Fosinopril/ hydrochlorothiazide is not recommended for patients with severe renal dysfunction (creatinine clearance < 30 mL/minute) since loop diuretics are preferred to thiazides in these patients (see Precautions).


No specific information is available on the treatment of overdose with fosinopril/ hydrochlorothiazide; treatment should be symptomatic and supportive. Therapy with fosinopril/ hydrochlorothiazide should be discontinued and the patient closely monitored. Suggested measures include administration of activated charcoal and correction of dehydration, electrolyte imbalance and hypotension by established procedures.
Fosinopril is poorly removed from the body by haemodialysis or peritoneal dialysis. The degree to which hydrochlorothiazide is removed by haemodialysis has not been established.
The Poisons Information Centre, telephone number 131 126 should be contacted for advice on management.

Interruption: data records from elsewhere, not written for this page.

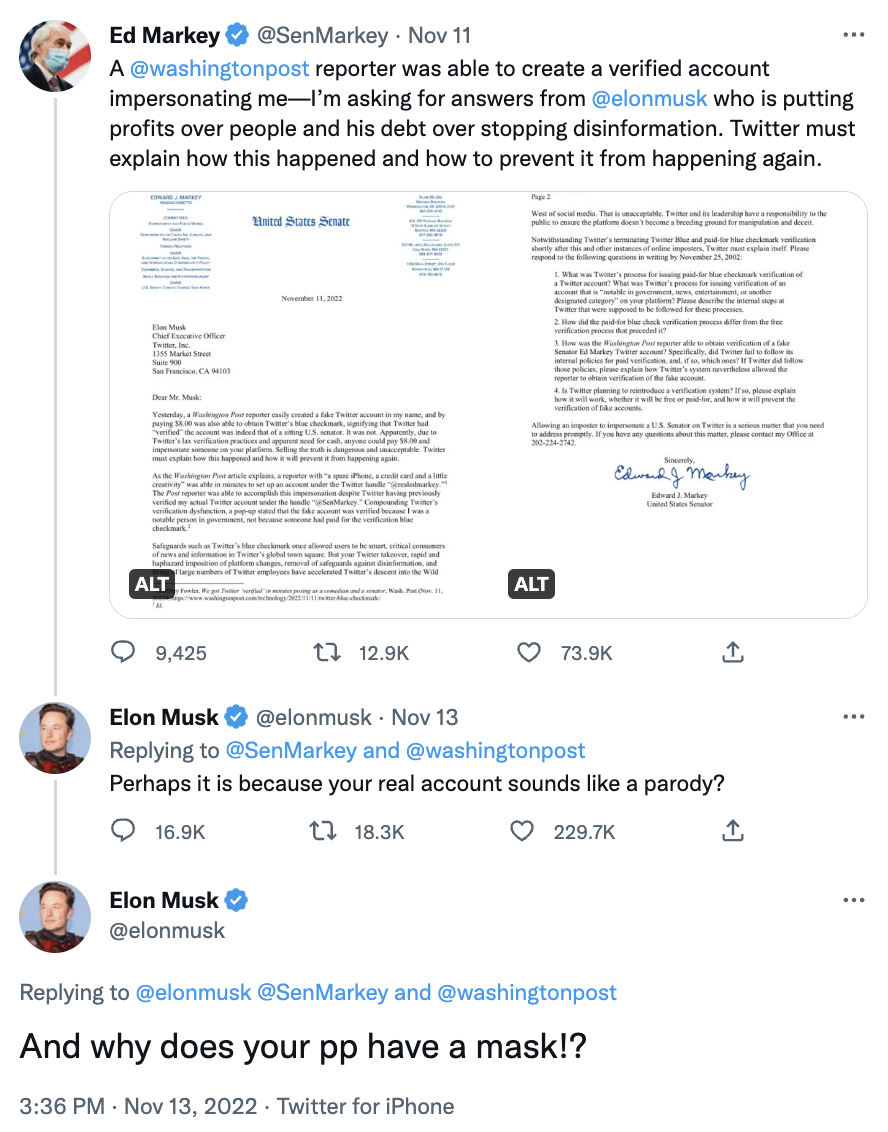Open second page letter image with signature
This screenshot has width=888, height=1132.
click(x=679, y=405)
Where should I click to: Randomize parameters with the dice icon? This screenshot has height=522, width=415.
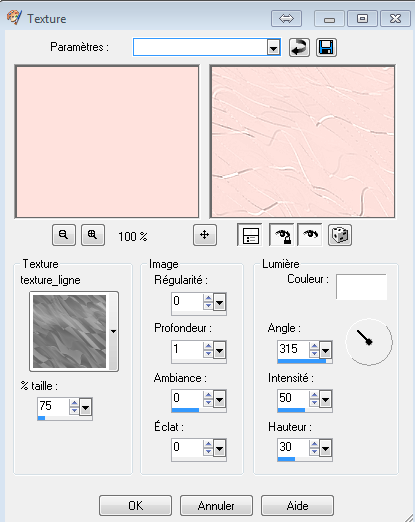click(x=340, y=235)
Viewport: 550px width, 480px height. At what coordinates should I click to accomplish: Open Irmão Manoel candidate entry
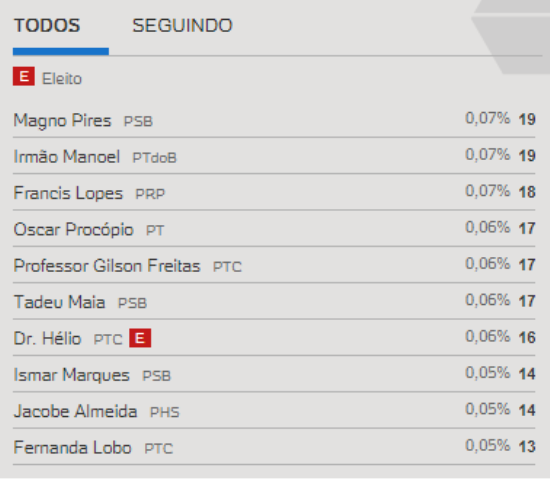(x=67, y=156)
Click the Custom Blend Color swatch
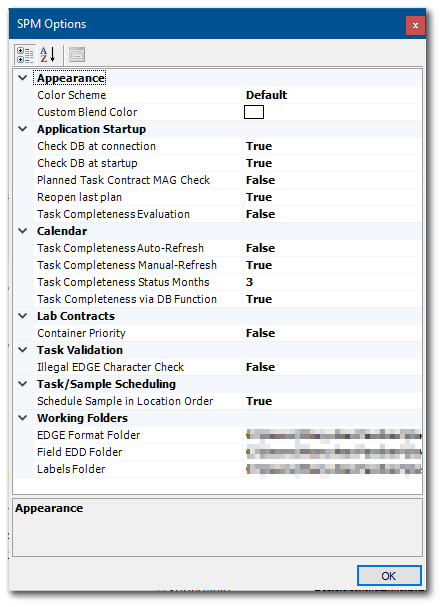The height and width of the screenshot is (607, 442). [x=254, y=112]
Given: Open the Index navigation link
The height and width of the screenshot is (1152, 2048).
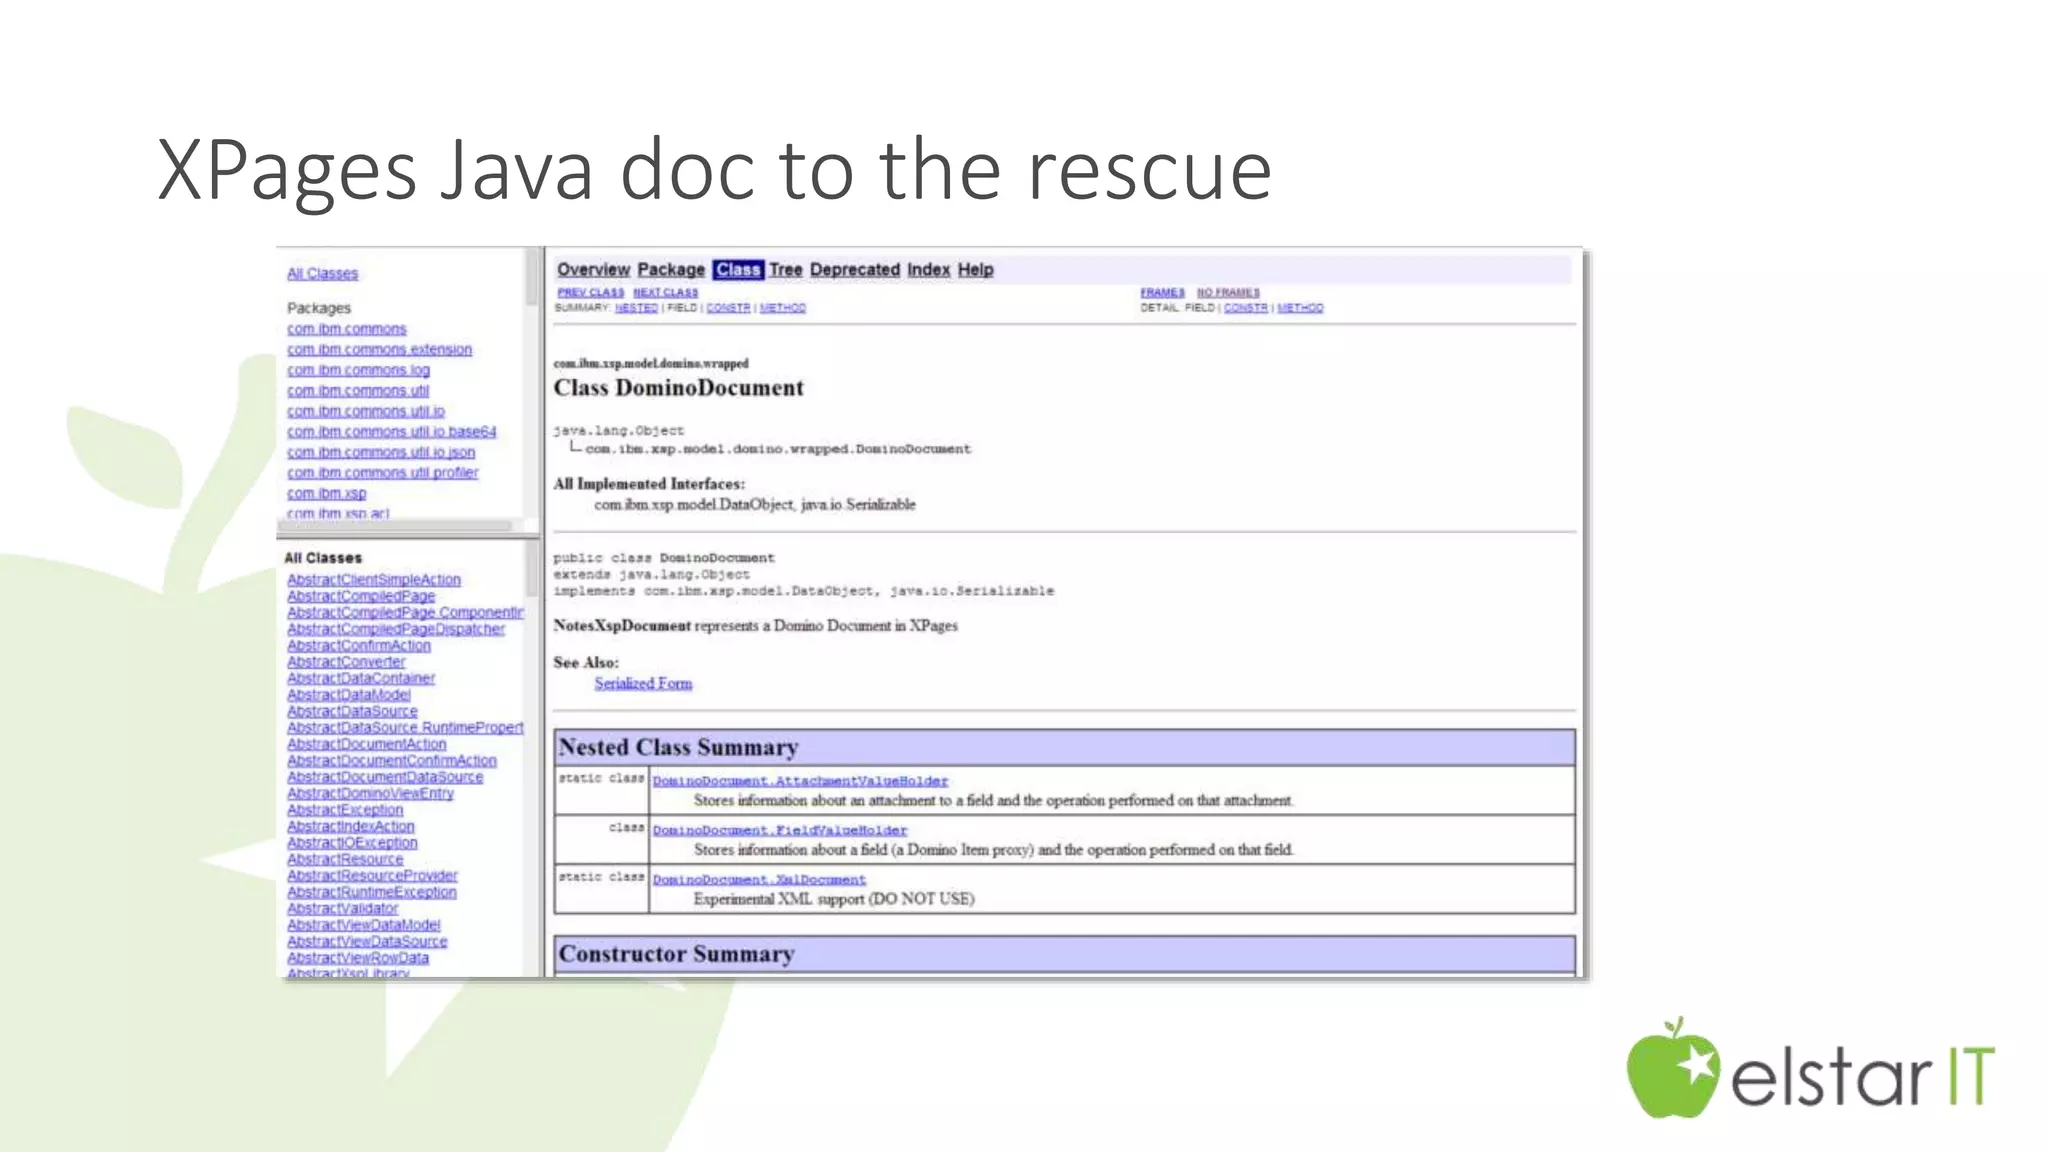Looking at the screenshot, I should (928, 270).
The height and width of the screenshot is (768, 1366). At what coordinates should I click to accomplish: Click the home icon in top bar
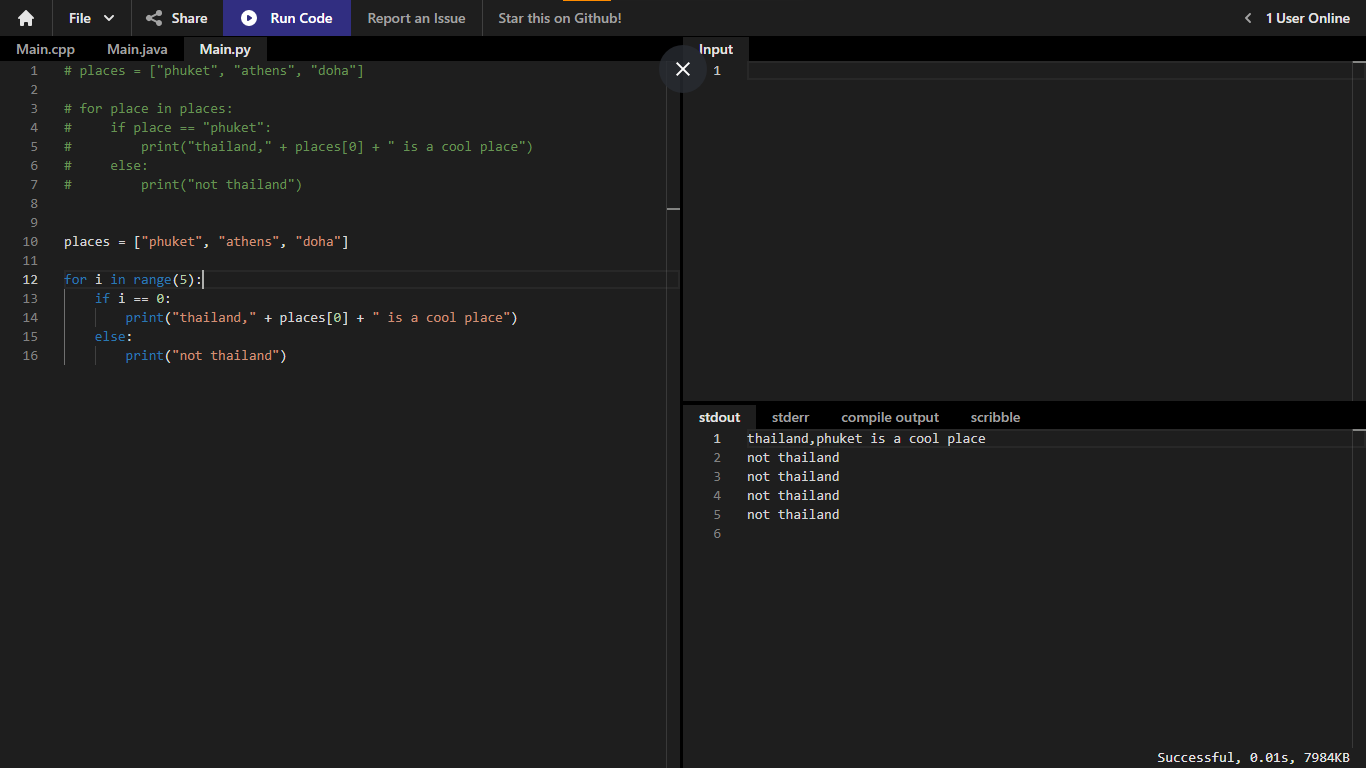tap(26, 18)
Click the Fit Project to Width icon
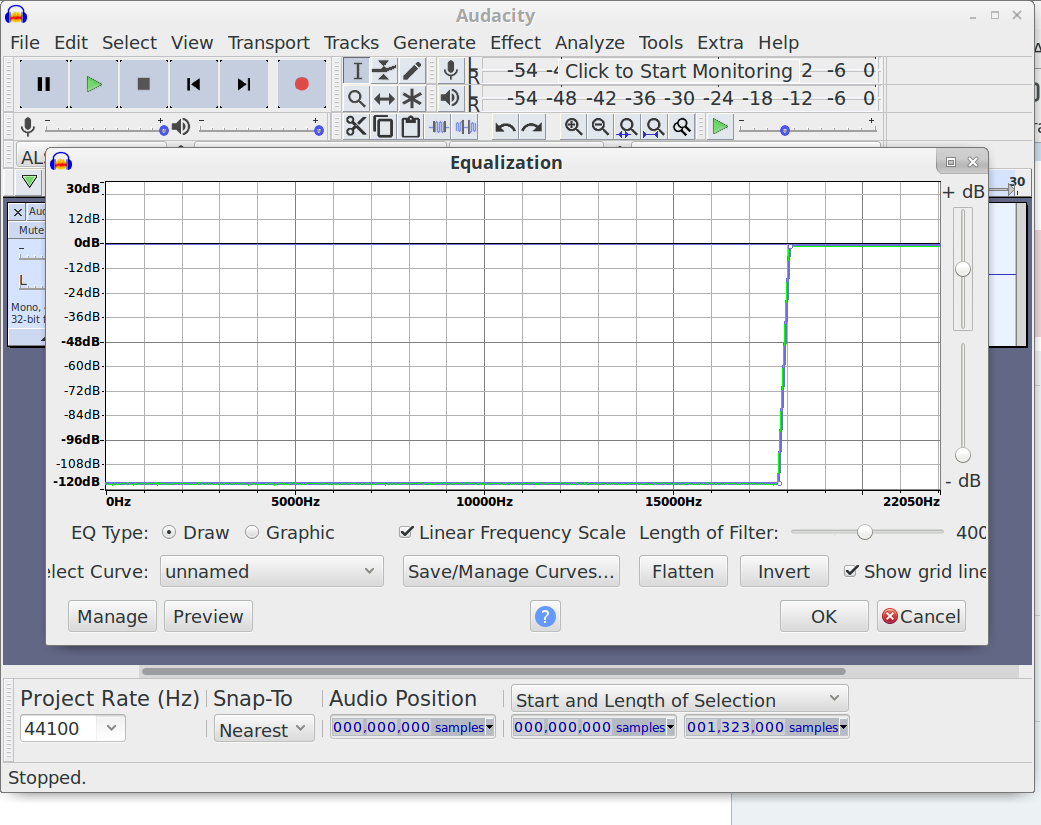Image resolution: width=1041 pixels, height=825 pixels. pyautogui.click(x=654, y=126)
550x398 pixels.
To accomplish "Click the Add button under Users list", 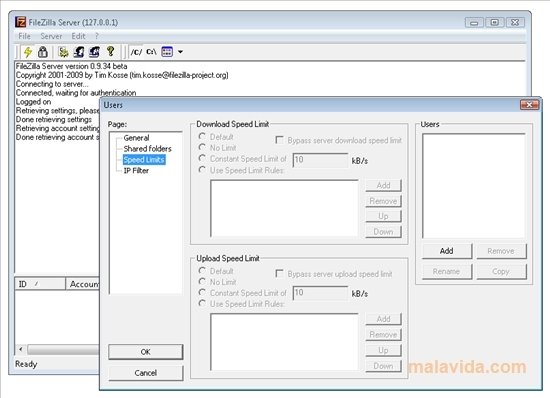I will 447,251.
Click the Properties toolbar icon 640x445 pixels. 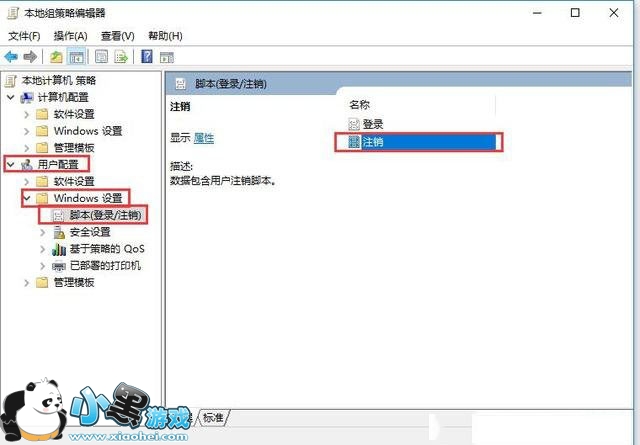click(x=101, y=57)
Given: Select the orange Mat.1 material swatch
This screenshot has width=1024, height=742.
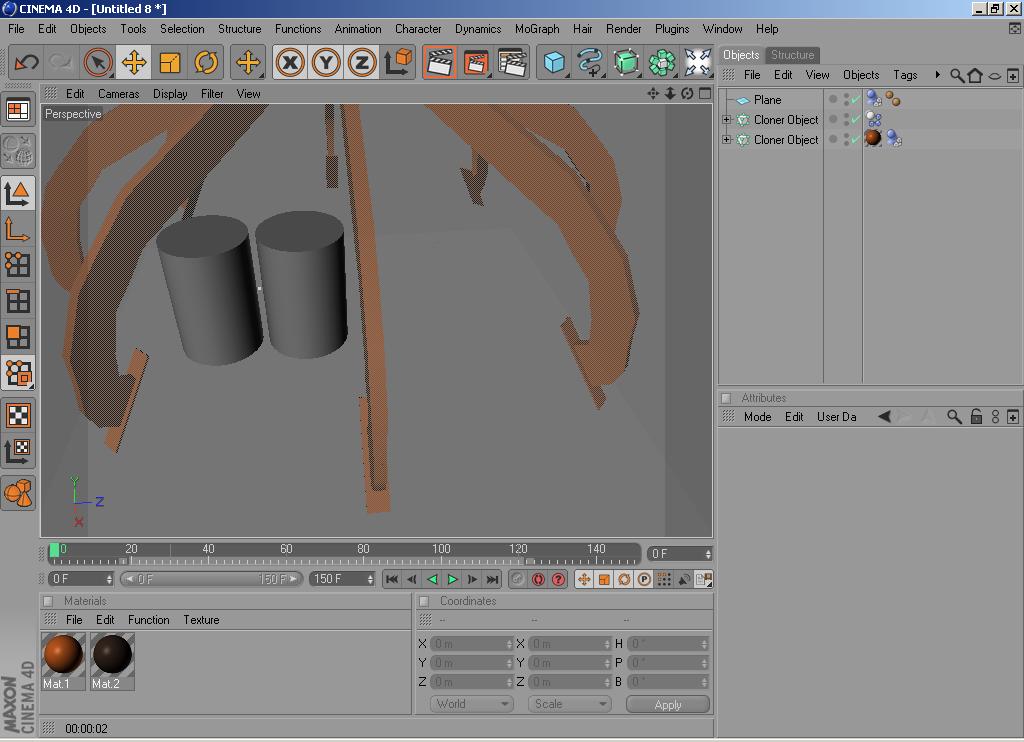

Tablets (round, light orange, marked FH on one side), fosinopril sodium 20 mg/ hydrochlorothiazide 12.5 mg: 30's (Al/Al blister pack).
APO-Fosinopril HCTZ 20/12.5 tablet is not scored and must not be broken in order to attempt dose titration from a lower dose.
Since there is no lower dose (10/12.5 mg) of APO-Fosinopril HCTZ available, if a dose of fosinopril/ hydrochlorothiazide 10/12.5 mg is required, an alternative product must be used.


Store below 25°C. Protect from moisture.